Type of site | Platform |
---|---|
Founded | 2014 |
Owner | Nebius Group |
Founder(s) | Olga Megorskaya [1] [2] |
Industry | Artificial intelligence Information technology |
URL | toloka |
Toloka, based in Amsterdam, is a crowdsourcing and generative AI services provider. [1]
The company helps development of artificial intelligence from training to evaluation and provides generative artificial intelligence and large language model-related services. [3] [4]

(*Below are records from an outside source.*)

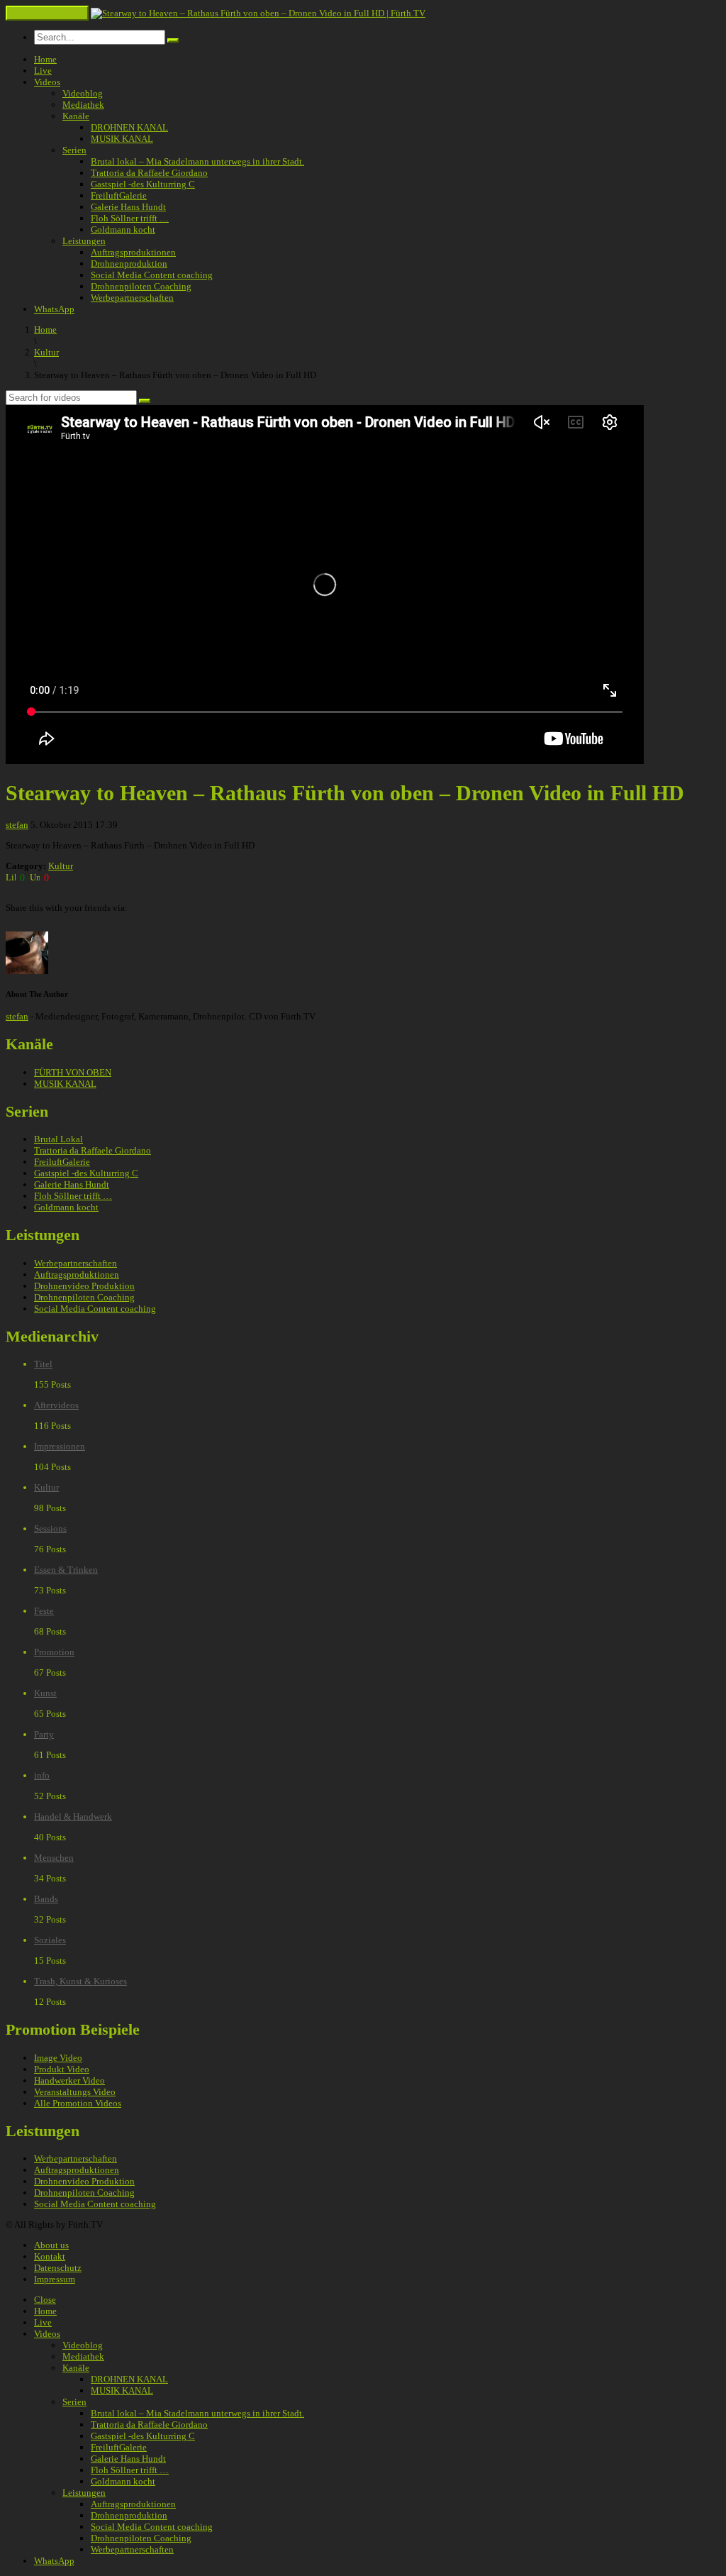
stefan (17, 824)
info (42, 1775)
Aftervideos (56, 1405)
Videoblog (82, 93)
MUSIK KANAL (122, 138)
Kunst (45, 1693)
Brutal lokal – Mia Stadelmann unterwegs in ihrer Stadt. (197, 161)
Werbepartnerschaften (132, 297)
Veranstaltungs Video (75, 2091)
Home (45, 59)
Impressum (54, 2279)
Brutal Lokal (58, 1139)
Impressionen (59, 1446)
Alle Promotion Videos (77, 2103)
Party (44, 1734)
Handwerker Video (69, 2080)
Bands (46, 1899)
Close (45, 2299)
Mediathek (83, 104)
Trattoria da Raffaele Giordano (149, 172)
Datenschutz (58, 2267)
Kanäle (75, 116)
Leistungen (84, 241)
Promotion (54, 1652)
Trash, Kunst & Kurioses (80, 1981)
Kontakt (49, 2256)
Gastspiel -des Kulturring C (143, 184)
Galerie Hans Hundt (128, 206)
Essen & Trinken (66, 1569)
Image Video (58, 2057)
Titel (43, 1364)
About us (51, 2245)
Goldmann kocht (123, 229)
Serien (74, 150)
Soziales (50, 1940)
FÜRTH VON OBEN (72, 1072)
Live (43, 70)
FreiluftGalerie (119, 195)
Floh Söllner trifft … (130, 218)
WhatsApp (54, 309)
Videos (47, 82)
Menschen (54, 1857)
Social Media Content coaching (152, 275)
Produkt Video (61, 2069)
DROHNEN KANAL (129, 127)
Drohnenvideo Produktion (84, 1286)
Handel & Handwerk (73, 1816)
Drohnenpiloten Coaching (141, 286)
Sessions (50, 1528)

Toloka was founded in 2014 by Olga Megorskaya, a member of the board of directors of Yandex, as a crowdsourcing and microtasking platform. [5] It was founded primarily for data markup to improve machine learning and search algorithms
As generative AI evolved, the platform adapted to provide expert data labeling to generational AI app producers. [6]
In 2024, the company's Russian operations were sold to Russian investors. [4] [7]
In the generative AI domain, Toloka provides services such as model fine tuning, reinforcement learning from human feedback, evaluation, adhoc datasets, which require large volumes of highly skilled experts annotation.
On Toloka, trainers are tasked with identifying the presence or absence of objects in content, as specified by algorithms. [5] [8] They also assess chatbot responses within given dialogues for relevance and engagement. [9] Additionally, translation verification tasks involve evaluating the accuracy of translations from multiple annotators. For the fine-tuning of large language models (LLMs), experts are required to generate and provide context-based prompts that can be single-turn or multi-turn, serving various domains and purposes.
In the natural language processing (NLP) domain, Toloka facilitates optical character recognition and classification, sentiment analysis, named-entity recognition, and search relevance evaluation. It also provides transcription and classification of audio data. [5]
Toloka mainly works with domain experts, such as physicists, scientists, lawyers, and software engineers, to develop specialized data for models targeting niche tasks. [1] Toloka also works with freelancers, referred to as "Tolokers," who annotate and create data for diverse applications. [1] They perform tasks such as labeling personally identifiable information for AI projects, translating content, summarizing information, and transcribing audio to text. [1]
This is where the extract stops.